On dit que le dédain froid et silencieux
Devint une ardente colère,
Lorsque le Moniteur vous eut mis sous les yeux
Le sot fatras du sot Barère[3] ;
Qu’au Phœbus convulsif de l’ignare pédant,
De honte et de terreur troublées,
Votre front se souvint de ce Thrace impudent[4],
Qui vous eût toutes violées.
On dit plus : mais je sais combien chez nos plaisants
Grâce, pucelage, et faconde
Exposent une belle à des bruits médisants :
Ils veulent que sur cette immonde,
Vous ayez, mais tout bas, aux effroyables sons
D’apostrophes trop masculines,
Joint pied-plat, gredin, cuistre, et d’autres maudissons,
Peu faits pour vos lèvres divines ;
Dignes de lui, d’accord ; mais indignes de vous.
Ces gens n’ont point votre langage,
N’apprenez point le leur. Un ignoble courroux
Justifie un ignoble outrage.

  1. Composé dans les derniers jours du mois de janvier 1794.

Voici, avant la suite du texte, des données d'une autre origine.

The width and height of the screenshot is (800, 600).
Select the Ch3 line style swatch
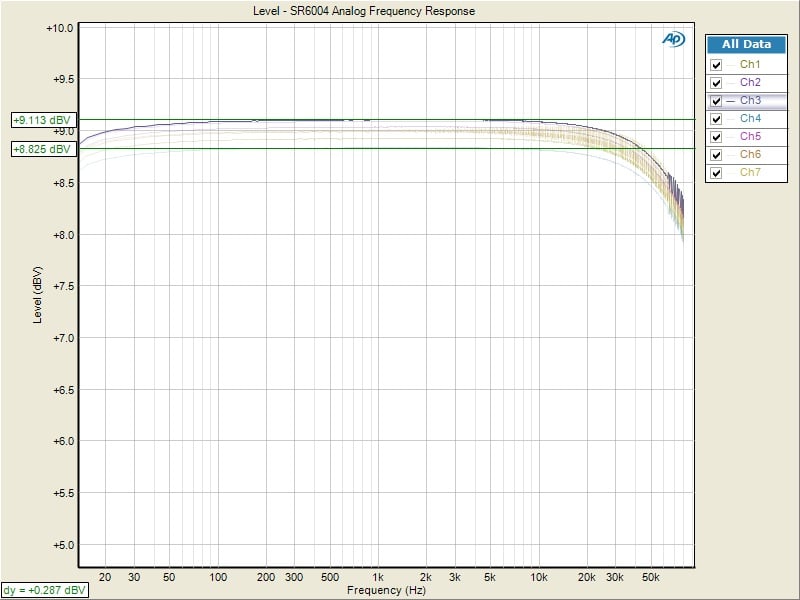[x=730, y=101]
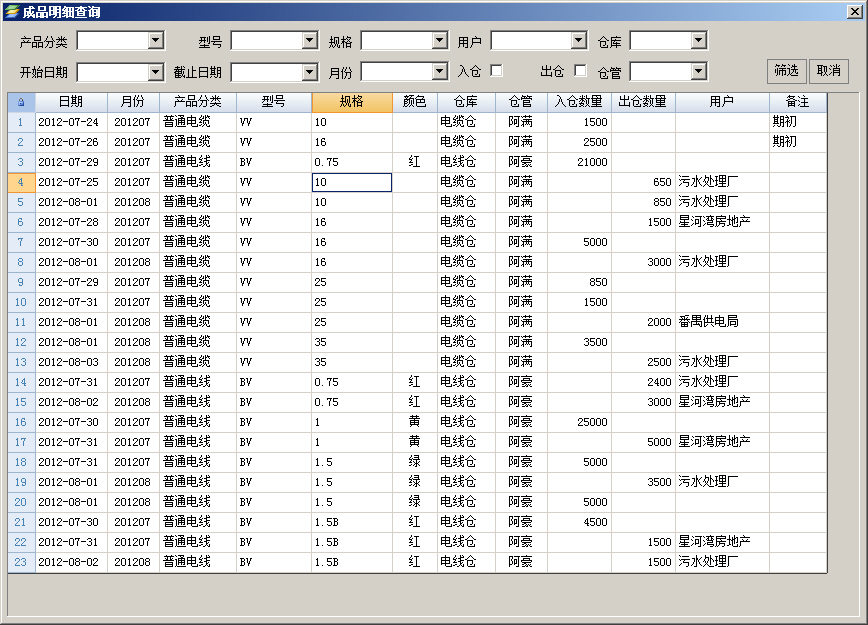Select row 23 header in the grid
This screenshot has height=625, width=868.
tap(21, 562)
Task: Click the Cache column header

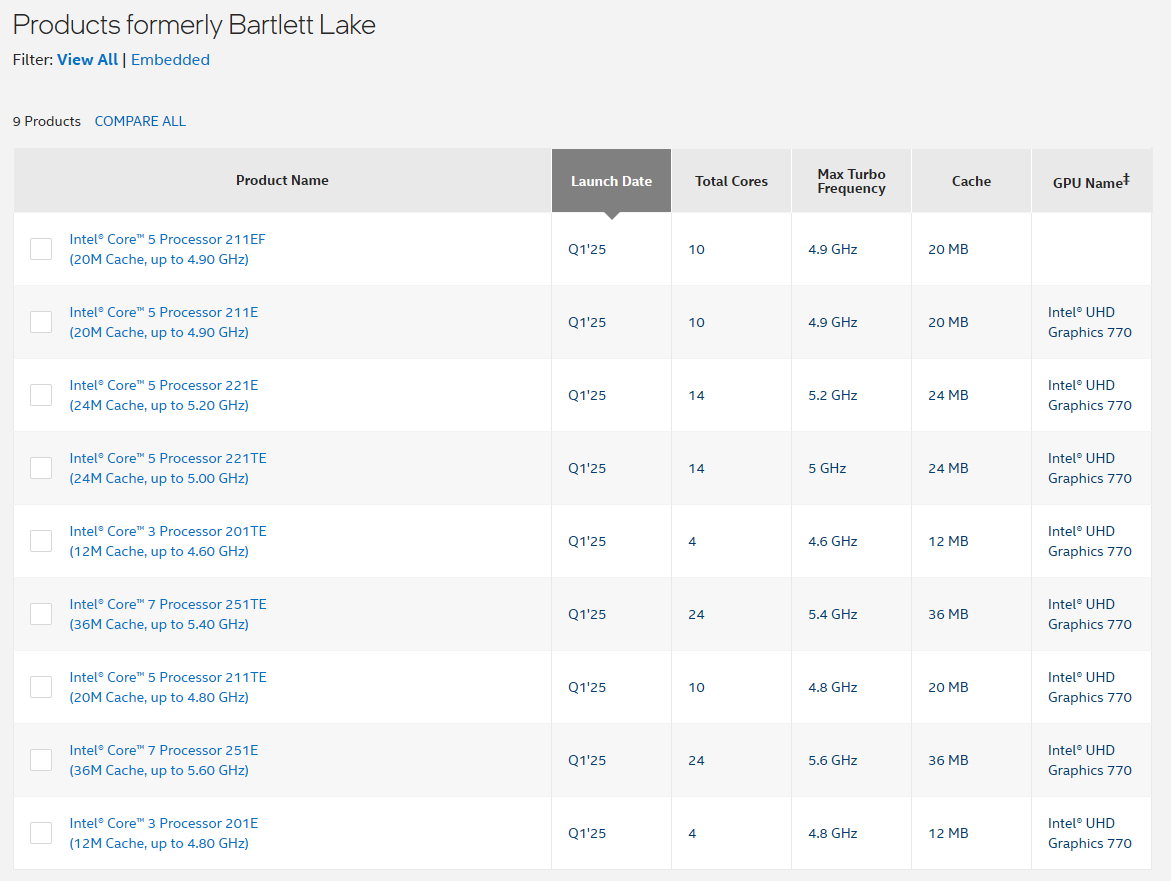Action: 971,181
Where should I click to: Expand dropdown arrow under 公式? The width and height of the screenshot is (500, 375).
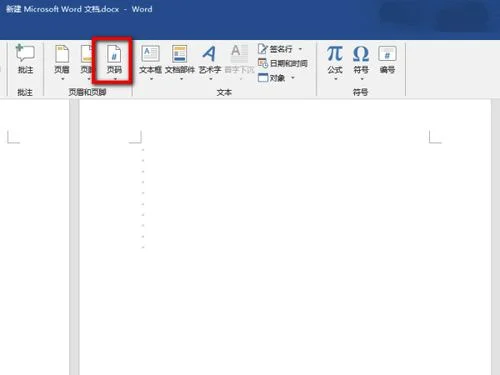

  2. Édition de G. de Chénier.
  3. Dans la séance du 7 pluviose.
  4. Pyrène. Voy. l’histoire de Pyrène et des Muses dans une lettre de Racine à La Fontaine. Œuvres complètes de Racine, édition Saint-Marc Girardin et Louis Moland, t. VII, p 392. Barère était député des Hautes-Pyrénées.